When Another Gay Movie started screening in 2006, gay audiences were either appalled or delighted by the gay take on the “gross-out” comedy genre.
Like a gay American Pie, here was a group of gay teens competing to lose their “a-cherries” and discovering a world of cucumbers, net hook-ups and even “Belgian chocolate”.
“People either seem to love it or be really offended by it,” writer-director Todd Stephens told Queensland Pride.
“I set out to make films that allow us to laugh at ourselves, and not everybody is ready to laugh at themselves. I understand that, but I think it’s time to move beyond coming out and angsty movies about struggling with ourselves.”
Stephens said he was inspired to write AGM after a previous feature, Gypsy 83, struggled to get distribution because it “wasn’t gay enough”.

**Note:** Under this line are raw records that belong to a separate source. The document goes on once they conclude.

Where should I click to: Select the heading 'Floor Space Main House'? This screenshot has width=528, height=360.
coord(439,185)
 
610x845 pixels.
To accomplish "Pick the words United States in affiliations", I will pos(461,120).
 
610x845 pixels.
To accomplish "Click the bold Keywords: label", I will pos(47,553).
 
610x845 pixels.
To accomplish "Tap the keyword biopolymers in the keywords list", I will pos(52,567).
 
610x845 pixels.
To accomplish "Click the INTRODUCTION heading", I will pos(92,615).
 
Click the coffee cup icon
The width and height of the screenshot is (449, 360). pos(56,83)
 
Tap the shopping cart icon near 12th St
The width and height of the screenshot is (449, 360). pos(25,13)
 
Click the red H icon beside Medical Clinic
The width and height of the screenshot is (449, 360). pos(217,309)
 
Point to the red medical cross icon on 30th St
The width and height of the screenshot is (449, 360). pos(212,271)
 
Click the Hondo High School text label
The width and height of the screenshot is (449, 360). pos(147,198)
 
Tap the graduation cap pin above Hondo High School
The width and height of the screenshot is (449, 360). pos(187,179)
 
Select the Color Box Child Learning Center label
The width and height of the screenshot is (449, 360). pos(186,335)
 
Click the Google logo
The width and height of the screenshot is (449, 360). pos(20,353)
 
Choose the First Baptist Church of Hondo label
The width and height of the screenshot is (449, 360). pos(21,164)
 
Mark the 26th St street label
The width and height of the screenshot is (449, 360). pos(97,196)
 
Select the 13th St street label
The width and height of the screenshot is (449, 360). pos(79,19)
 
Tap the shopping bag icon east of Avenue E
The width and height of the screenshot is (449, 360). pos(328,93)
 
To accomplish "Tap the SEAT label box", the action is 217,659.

“I got a little angry and I thought ‘ok, if they want something gay, my next movie is going to be the gayest movie ever made’.”
Stephens says AMG and its new sequel, Another Gay Sequel, were strongly influenced by the gross-out surrealism of John Waters (Pink Flamingoes, Hairspray) and the commercial teen comedies of John Hughes (The Breakfast Club) as well as “a million different pop culture movie and TV references from Dawn of the Dead to The Brady Bunch”.

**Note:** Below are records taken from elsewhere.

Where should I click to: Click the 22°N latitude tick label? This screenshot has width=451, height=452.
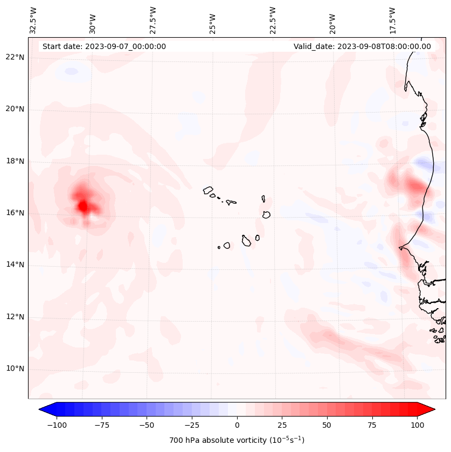[x=15, y=58]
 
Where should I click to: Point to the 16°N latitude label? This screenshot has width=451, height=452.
[x=15, y=213]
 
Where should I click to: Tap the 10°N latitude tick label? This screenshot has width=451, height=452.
[x=15, y=368]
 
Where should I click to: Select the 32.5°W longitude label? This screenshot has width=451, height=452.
[x=33, y=20]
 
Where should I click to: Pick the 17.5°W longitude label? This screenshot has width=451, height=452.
[x=393, y=20]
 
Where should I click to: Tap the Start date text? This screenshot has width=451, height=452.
[x=104, y=46]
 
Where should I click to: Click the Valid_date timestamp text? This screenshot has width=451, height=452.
[x=362, y=46]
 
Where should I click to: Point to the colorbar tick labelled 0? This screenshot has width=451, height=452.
[x=237, y=425]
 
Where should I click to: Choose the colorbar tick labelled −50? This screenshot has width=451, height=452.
[x=147, y=425]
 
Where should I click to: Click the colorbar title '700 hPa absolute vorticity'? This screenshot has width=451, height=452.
[x=237, y=440]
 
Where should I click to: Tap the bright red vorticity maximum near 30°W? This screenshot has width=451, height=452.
[x=82, y=205]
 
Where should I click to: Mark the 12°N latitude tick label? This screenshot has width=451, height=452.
[x=15, y=317]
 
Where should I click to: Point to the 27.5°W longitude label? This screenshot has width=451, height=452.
[x=153, y=20]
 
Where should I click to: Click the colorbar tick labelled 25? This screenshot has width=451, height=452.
[x=282, y=425]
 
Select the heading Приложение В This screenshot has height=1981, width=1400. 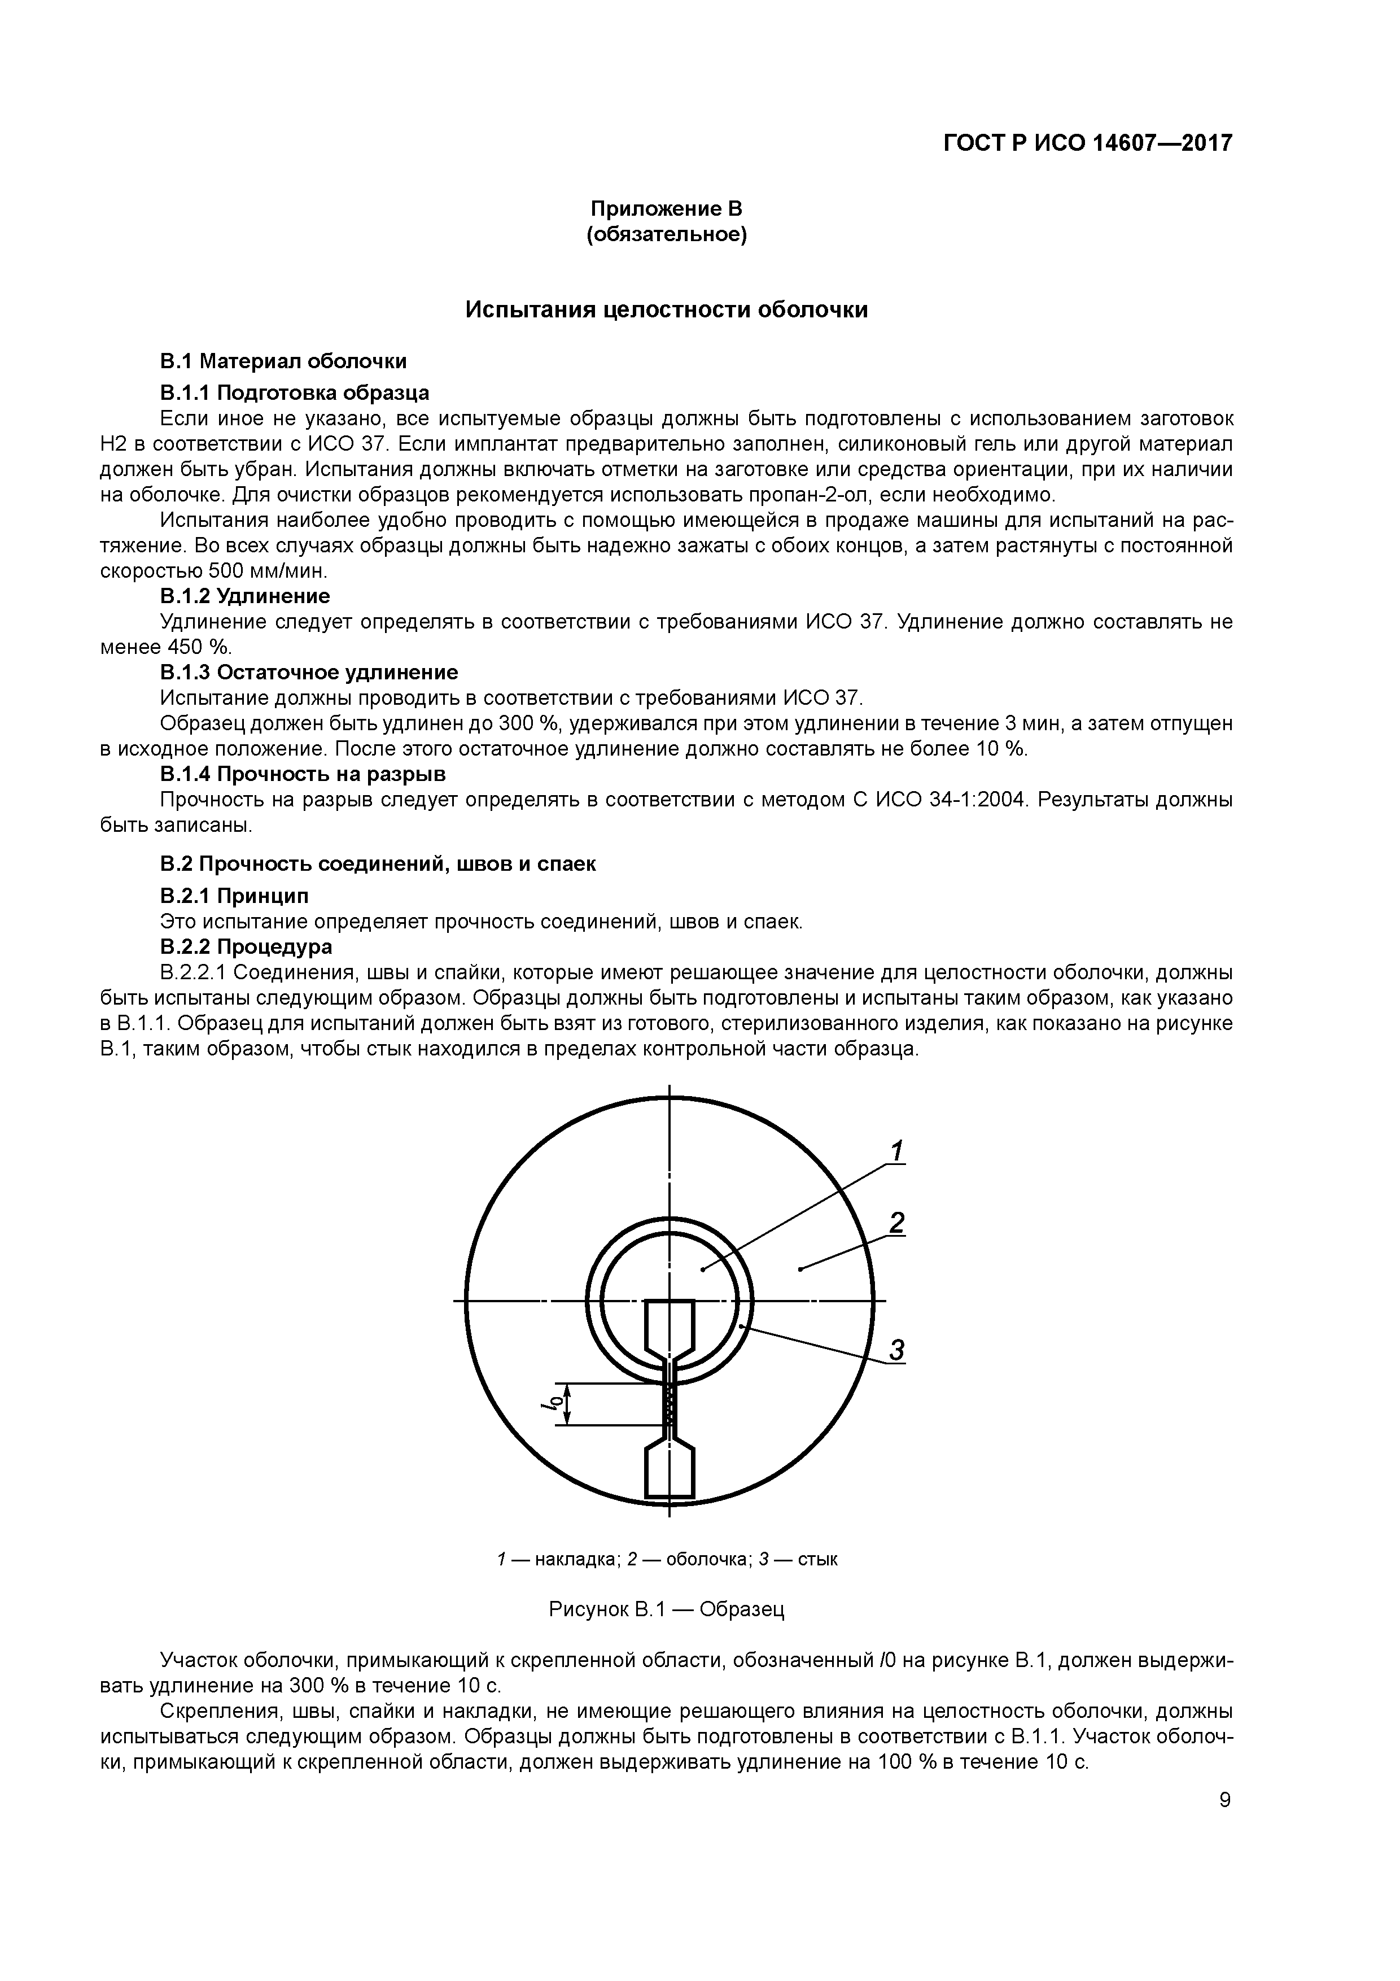(666, 209)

The first thing audiences will notice of Sequel is that three of the four leads are no longer played by the same actors, a fact that’s cleverly referenced early on.
“Two of the guys from the original dropped out right before we made the movie because their agents staged an intervention and ganged up on them,” Stephens says.
“Some of these actors are gay in real life but are not out. It’s sad and disturbing, but I understand how it’s difficult to be an actor, and the fear of being typecast is very real.”
There were no such fears for Jonah Blechman, who reprises his role as Nico, the campest of the quartet.
Says Blechman: “I played a queer character in my first film, This Boy’s Life, and at the time there weren’t a lot of out queer characters. My agents all told me not to do something that was queer. I feel it stopped a lot of work for me, but over the years it seemed holding that level of fear about queer characters was not letting me do work I’m probably here to do.”
Though one critic claimed Sequel ends with a “renunciation of casual sex”, director Stephens sees the film’s message differently.
“It’s a celebration of sex. I don’t see gay sex as something to be ashamed of, but there’s still a lot of gay people who don’t want the world to know what we do. I’ve been in a relationship for many years and it’s a question we all face: how do we incorporate casual sex in our lives? The film was about the characters finding out what’s right for them.”
Though Stephens’ plans on veering back to the dramatic for his next couple of projects, he says he already has the story planned for Another Gay Movie Strikes Back: Gays in Space.
“I’d love to do it someday. It’s like a gay Lost in Space meets Barbarella. It’s about a group of gay astronauts on a mission to find intelligent gay life in the universe.
“We’ll see. We’ll see.”
Another Gay Sequel is released on DVD on December 9.